It seems like every day I see a post somewhere discussing “lone wolf” survival plans. If you’re unaware of this term it simply means that you’re planning to ride out a disaster scenario completely alone, without any sort of support or community to help you. Many proponents of this plan seem to think that their “survival skills” (typically comprised mainly of primitive or bushcraft skills) will be more than sufficient to effect survival not only in a short term disaster but for extended or long-term disaster scenarios as well.
Being a lone wolf in a disaster is a horrible idea for many reasons. Today we’re going to discuss 5 key points for why this plan makes disaster survival much more difficult and why in some scenarios it can even get you killed.
You only have 2 hands and 2 eyes
A lot of lone wolf survivalists seem to forget that modern conveniences have taken a lot of the work out of the day to day life. If we ever find ourselves in a true SHTF, long-term grid-down scenario, day to day living is going to require a lot more work. Think about the last time you went camping without electricity. Even cooking a meal takes quite a bit of effort and work. Maintaining a fire, procuring food (if you’re not eating out of your preps) preparing that food, getting water to use in cooking and drinking, cleaning up…all that just to get a bite to eat for breakfast. Yes, you can do these things by yourself, but how much time out of the day is it really going to take?
From a security standpoint being a lone wolf also makes no sense. You have to sleep sometime. If we’re in a true, long-term post-disaster scenario, security is going to be a huge concern. I would much rather be taking security shifts with at least 1 or 2 other people to not only make sure I get some sleep but that someone is watching my back while I do.
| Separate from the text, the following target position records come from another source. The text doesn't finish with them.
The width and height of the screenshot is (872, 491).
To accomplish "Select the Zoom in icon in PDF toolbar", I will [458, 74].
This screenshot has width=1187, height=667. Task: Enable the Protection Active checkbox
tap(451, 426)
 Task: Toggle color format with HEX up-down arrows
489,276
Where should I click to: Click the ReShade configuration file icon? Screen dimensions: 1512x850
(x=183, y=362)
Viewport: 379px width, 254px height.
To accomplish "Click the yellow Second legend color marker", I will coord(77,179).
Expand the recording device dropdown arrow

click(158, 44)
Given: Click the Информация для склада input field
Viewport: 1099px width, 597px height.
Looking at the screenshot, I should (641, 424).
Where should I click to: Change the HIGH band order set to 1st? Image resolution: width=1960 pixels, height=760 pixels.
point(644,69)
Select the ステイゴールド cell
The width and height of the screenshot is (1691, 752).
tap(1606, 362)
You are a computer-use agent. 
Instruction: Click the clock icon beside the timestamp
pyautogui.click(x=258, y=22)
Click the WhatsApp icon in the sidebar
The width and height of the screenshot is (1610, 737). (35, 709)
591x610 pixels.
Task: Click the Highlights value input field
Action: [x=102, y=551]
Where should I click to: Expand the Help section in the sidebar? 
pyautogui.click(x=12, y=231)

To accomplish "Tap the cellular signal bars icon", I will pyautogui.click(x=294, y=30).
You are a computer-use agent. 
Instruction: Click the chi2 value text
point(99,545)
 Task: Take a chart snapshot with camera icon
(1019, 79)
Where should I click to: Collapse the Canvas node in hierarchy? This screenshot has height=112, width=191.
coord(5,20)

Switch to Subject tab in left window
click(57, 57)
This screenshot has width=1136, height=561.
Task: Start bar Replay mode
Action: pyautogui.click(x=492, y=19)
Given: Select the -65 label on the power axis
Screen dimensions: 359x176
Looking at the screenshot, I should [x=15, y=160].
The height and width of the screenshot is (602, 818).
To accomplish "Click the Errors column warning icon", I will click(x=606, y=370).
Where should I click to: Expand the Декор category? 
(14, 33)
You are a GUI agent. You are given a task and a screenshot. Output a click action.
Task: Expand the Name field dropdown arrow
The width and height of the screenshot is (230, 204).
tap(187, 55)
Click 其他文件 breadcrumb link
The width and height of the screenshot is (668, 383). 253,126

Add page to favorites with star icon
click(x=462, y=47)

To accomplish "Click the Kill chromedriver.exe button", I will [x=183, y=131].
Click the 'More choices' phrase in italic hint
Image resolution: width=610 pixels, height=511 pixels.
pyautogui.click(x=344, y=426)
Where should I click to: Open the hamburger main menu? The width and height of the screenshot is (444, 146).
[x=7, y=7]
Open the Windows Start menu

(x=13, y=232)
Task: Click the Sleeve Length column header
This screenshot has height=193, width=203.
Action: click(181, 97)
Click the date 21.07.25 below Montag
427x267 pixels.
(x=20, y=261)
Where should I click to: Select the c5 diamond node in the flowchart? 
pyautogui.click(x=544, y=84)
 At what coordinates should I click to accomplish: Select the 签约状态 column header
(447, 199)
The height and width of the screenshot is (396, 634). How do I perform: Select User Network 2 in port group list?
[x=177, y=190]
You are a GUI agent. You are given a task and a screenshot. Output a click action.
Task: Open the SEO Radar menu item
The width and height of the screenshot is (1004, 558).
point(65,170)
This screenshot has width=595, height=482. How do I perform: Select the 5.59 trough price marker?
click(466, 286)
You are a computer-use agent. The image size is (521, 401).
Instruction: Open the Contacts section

Despite what most lone wolves say, they’re going to want to recover and rebuild just as much as anyone else.
It doesn’t matter if you’re the next coming of Rambo, Les Stroud and Dave Canterbury combined, surviving on your own sucks. Yes it’s completely doable and yes millions of people survived just fine without modern conveniences and carved out their place in the wilderness, but remembver….there is a reason why people created towns and cities. Humans require interaction with other humans to thrive. You’re highly unlikely to survive by yourself in the wilderness during an SHTF disaster anyway and being holed up in your house, alone, likely scared and without any modern conveniences is going to be a nightmare. At some point the lone wolf, “I don’t need anyone” attitude is going to fade and you’re going to want this disaster to end just as much as everyone else so you can get back to some semblance of normalcy.
Disasters have a way of building very strong loyalties among survivors. They also have a habit of making survivors extremely territorial and untrusting of new people. If you decide to tackle a long-term disaster as a lone wolf, you may want to keep in mind that when the rebuilding process starts, people are going to remember who was there helping during the disaster and who wasn’t. Even if you decide that you now want to be a part of a group, you may not be welcomed into one.
There’s always someone tougher than you are
So many of these lone wolf survivors talk about how tough they are, how much military training they have and how they can not only defend what they have but are likely to go out taking from others by force. Not only do I think this is appalling just from an ethical standpoint and gives preppers, in general, a bad name, but I also think it’s absolutely ridiculous. I don’t care who you are, there is someone out there tougher than you are. There’s someone who’s a better shot, has more experience, and has less of a moral compass. In essence, you’re not the badest fish in the pond and you never will be.
Think about this logically. In a true SHTF scenario, the world is going to be likely turned upside down. You’ll likely be without communication with loved ones, and the common comforts of our modern world will be gone. Why in the world would you immediately add an insane amount of security risks on top of all that by trying to take from others when it’s so much easier and efficient to just work together with other people?
What happens when you get injured?
In all of the posts I’ve seen from people advocating the lone wolf survival plan, I’ve never once seen any of them address what would happen in the case of injury. You can have all the ammo, MRE’s, and tactical training in the world but a broken hand or foot is going to take you down a few pegs real quick. Before you so flippantly throw your nose up at community survival, you may want to remember that you very well may need those people to save your life if you get injured. It’s probably a good idea to be on good terms with them in the first place so you can not only help avoid injuries, to begin with but that if you do get injured, you have those people to help you while you recover.
This isn’t a war game
I think there’s a bad habit in the preparedness community as a whole with people who love to fantasize and debate about topics like this but fail to put any real thought into it. It’s a game to them, something to debate about on Facebook I think it’s important to keep in mind that while a real, long-term SHTF disaster is unlikely to happen any time soon if you’re going to make a plan for something like this, be realistic. There is strength in numbers and your “survival skills” are only going to keep you alive for so long.